Task directions.
Swap "field" for "box" in the listing, from the line with "The width and" up to and including the line with "Click the 32110". Return only those lines, with everything else unchanged.

The data.
┌──

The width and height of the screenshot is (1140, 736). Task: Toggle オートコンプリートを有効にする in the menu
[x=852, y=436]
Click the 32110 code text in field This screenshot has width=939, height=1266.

└──
┌──

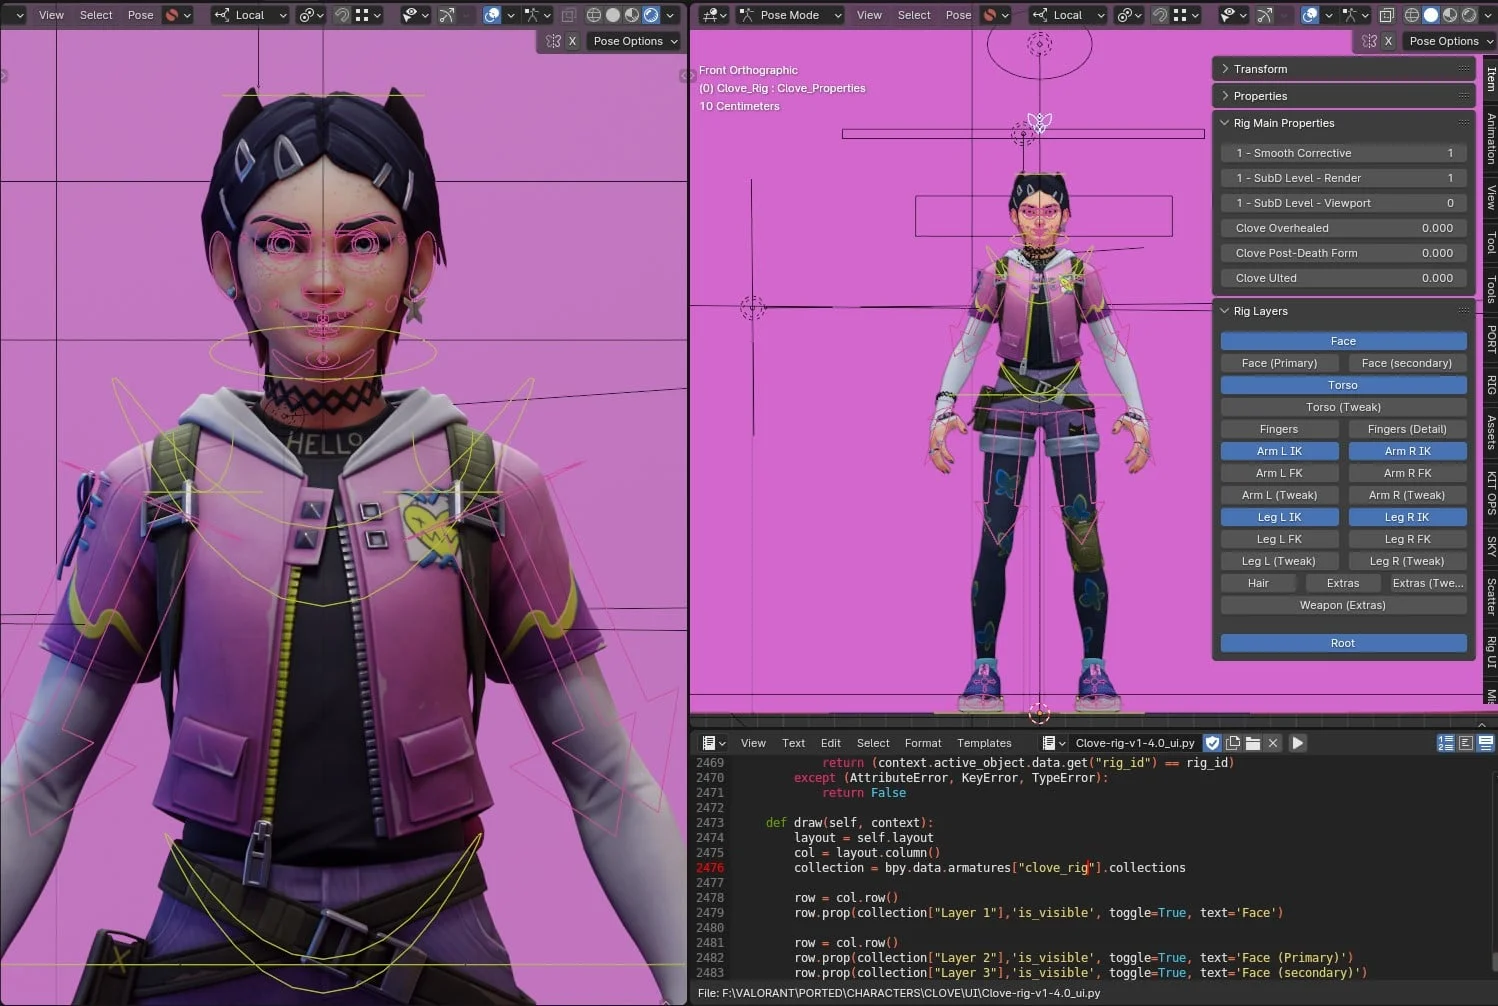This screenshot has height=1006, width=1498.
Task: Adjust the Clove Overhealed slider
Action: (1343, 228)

└──

Full output.
The width and height of the screenshot is (1140, 736). Task: Toggle オートコンプリートを有効にする in the menu
[x=852, y=436]
Click the 32110 code text in box This screenshot has width=939, height=1266.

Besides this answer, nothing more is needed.